O restaurante Davies and Brook, sob direcção geral de Humm, abriu em 2019 e pouco depois teve de enfrentar as dificuldades da pandemia. O chef, que chegou a tornar o seu restaurante de Nova Iorque numa cozinha social integrada numa rede destinada a alimentar e ajudar os mais necessitados durante os primeiros meses da pandemia, comentava a propósito destes novos tempos, no simpósio The Power of Food que a Fugas acompanhou em Maio de 2020: “Viajámos pelo mundo, servimos os ricos, deixámo-nos levar. Somos todos culpados. O que podemos fazer para tornar isto melhor?”. 

Uma cozinha livre de produtos de origem animal e um maior investimento em solidariedade social são duas das respostas que o próprio cozinheiro encontrou para os seus dilemas. Dizia ele, sem virar as costas ao fine dining, inerentemente caro e portanto acessível a poucos: “Quero continuar a usar a comida como arte. É a minha paixão. Vamos continuar a alimentar os 1% do topo, mas temos que alimentar também os 10% que estão em baixo”. 
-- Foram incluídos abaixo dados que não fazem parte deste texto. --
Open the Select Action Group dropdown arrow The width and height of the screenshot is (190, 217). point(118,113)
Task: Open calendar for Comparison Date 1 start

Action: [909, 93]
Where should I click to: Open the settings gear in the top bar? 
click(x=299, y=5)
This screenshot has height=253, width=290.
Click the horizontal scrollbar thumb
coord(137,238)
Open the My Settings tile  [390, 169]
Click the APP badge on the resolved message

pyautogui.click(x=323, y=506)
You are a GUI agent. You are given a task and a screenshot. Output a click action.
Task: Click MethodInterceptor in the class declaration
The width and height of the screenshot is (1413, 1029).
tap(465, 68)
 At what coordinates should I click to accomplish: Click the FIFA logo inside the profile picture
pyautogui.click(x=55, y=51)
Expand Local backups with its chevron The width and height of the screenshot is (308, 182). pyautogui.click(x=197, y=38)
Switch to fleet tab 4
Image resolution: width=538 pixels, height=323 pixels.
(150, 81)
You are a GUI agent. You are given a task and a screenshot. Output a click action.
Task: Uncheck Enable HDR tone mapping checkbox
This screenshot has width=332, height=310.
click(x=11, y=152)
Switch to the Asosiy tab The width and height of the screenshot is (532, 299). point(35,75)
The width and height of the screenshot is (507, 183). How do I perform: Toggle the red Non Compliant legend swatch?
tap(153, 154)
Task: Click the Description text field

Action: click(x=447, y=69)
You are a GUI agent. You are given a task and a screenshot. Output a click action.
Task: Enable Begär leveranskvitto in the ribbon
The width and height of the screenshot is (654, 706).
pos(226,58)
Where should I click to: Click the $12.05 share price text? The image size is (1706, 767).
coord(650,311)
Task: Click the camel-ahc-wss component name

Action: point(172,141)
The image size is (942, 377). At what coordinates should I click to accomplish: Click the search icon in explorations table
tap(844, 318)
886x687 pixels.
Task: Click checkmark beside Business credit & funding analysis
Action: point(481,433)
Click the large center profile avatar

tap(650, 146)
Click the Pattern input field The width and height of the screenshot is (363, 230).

Essa vertente social e de não-compromisso em relação aos seus princípios volta agora a comprovar-se na sua decisão de não ceder às exigências do Claridge's. Os menus baseados em plantas continuarão a integrar apenas o seu restaurante nova-iorquino, tal como acontece desde o início do ano, algo pouco visto no restrito universo da restauração de luxo e, muito particularmente, na galáxia ainda mais restrita dos 3-estrelas Michelin – antes de Humm, a chef Dominique Crenn tinha tomado a mesma decisão e a Euronews recorda que já há duas décadas o também 3-estrelas Michelin Alain Passard já tinha refocado o seu restaurante para a cozinha de vegetais. 

Recentemente, o chef participou na Cimeira do Clima COP26. O The Guardian cita-o a garantir que a sua missão é “criar comida à base de plantas que seja deliciosa, mágica e luxuriante”, referindo que esta opção é “melhor para o planeta e para a nossa saúde”.

Quando anunciou a reformulação vegan, Humm comentou que não era lógico nem sustentável reabrir o mesmo restaurante após toda a experiência da pandemia.

Quanto ao restaurante do hotel londrino, este deverá anunciar em breve o novo comandante da sua cozinha, alguém menos revolucionário e mais carnívoro que Humm, isso é certo.